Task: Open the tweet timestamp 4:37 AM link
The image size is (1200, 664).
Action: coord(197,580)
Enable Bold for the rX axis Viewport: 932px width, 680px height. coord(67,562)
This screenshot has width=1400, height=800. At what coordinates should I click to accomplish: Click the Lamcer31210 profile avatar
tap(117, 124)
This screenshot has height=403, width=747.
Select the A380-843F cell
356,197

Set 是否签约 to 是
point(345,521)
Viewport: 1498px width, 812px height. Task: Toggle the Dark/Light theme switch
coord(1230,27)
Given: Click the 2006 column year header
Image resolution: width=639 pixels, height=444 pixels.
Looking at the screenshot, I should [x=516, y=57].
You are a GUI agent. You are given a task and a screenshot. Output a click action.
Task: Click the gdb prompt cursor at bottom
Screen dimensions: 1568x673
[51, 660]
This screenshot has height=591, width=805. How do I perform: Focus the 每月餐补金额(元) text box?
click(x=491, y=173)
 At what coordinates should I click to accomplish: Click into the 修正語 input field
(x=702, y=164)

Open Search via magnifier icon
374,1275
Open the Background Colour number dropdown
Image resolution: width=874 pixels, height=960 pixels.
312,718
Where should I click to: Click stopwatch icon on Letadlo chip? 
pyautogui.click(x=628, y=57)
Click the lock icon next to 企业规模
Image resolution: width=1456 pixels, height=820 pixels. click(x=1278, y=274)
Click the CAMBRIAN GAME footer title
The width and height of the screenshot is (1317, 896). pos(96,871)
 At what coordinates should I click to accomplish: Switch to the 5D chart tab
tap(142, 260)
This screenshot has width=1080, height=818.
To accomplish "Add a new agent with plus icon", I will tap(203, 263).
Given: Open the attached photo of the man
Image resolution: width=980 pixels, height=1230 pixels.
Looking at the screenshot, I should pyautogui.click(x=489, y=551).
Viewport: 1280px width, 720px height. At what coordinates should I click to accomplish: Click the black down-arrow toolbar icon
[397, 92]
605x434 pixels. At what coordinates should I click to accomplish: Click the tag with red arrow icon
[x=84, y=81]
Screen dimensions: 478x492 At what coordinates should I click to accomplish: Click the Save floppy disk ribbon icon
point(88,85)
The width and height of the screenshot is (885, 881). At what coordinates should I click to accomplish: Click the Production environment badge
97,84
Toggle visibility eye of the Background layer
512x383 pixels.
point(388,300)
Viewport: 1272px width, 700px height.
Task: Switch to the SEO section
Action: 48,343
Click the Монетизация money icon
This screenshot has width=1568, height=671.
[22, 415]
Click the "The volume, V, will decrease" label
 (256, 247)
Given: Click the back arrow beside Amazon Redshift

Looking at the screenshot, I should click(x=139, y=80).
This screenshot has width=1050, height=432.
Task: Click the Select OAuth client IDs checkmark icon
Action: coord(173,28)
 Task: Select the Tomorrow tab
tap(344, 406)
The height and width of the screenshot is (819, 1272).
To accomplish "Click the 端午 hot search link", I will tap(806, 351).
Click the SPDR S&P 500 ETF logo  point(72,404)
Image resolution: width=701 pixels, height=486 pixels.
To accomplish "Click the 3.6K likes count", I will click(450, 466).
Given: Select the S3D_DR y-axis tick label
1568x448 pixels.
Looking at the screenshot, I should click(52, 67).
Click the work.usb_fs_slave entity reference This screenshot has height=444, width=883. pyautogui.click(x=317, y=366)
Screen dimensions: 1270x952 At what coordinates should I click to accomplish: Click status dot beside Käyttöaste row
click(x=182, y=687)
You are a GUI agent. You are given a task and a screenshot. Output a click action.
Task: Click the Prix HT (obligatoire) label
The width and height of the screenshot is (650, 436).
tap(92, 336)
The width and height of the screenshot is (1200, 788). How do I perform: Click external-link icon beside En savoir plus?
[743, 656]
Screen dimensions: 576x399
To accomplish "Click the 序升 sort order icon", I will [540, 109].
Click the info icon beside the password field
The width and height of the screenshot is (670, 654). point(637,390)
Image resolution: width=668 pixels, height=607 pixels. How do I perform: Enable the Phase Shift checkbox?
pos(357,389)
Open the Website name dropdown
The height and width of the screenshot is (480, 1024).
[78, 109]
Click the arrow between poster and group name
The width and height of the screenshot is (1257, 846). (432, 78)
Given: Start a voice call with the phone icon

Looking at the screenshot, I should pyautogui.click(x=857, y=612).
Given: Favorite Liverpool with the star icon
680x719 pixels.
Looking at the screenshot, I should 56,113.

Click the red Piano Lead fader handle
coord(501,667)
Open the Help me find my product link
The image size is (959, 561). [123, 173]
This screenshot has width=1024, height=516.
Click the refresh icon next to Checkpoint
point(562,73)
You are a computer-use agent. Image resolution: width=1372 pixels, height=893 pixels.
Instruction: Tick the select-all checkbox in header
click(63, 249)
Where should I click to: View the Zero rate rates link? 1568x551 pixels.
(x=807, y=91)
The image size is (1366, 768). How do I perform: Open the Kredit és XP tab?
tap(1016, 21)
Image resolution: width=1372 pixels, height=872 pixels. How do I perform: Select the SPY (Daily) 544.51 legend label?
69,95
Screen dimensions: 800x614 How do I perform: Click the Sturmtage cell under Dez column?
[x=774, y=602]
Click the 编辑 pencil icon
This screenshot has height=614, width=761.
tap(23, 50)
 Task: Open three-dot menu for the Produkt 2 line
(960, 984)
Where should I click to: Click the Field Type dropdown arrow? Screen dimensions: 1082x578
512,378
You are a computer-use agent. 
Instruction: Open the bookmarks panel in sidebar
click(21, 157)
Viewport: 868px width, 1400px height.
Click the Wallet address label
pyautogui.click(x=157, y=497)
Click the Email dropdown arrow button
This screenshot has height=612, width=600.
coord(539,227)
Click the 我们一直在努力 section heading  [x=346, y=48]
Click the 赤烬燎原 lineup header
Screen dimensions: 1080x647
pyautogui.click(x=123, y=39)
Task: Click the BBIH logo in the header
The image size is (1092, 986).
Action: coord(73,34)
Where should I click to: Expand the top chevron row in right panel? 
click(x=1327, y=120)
────────────────────
_WHAT THE TASK REQUIRES_: In the listing above, transcribe exactly everything from the line containing "Click the red Piano Lead fader handle" down to the line containing "Viewport: 868px width, 1400px height.", including both and nothing more.

_WRITTEN REPLY_:
Click the red Piano Lead fader handle
coord(501,667)
Open the Help me find my product link
The image size is (959, 561). [123, 173]
This screenshot has width=1024, height=516.
Click the refresh icon next to Checkpoint
point(562,73)
You are a computer-use agent. Image resolution: width=1372 pixels, height=893 pixels.
Instruction: Tick the select-all checkbox in header
click(63, 249)
Where should I click to: View the Zero rate rates link? 1568x551 pixels.
(x=807, y=91)
The image size is (1366, 768). How do I perform: Open the Kredit és XP tab?
tap(1016, 21)
Image resolution: width=1372 pixels, height=872 pixels. How do I perform: Select the SPY (Daily) 544.51 legend label?
69,95
Screen dimensions: 800x614 How do I perform: Click the Sturmtage cell under Dez column?
[x=774, y=602]
Click the 编辑 pencil icon
This screenshot has height=614, width=761.
tap(23, 50)
 Task: Open three-dot menu for the Produkt 2 line
(960, 984)
Where should I click to: Click the Field Type dropdown arrow? Screen dimensions: 1082x578
512,378
You are a computer-use agent. 
Instruction: Open the bookmarks panel in sidebar
click(21, 157)
Viewport: 868px width, 1400px height.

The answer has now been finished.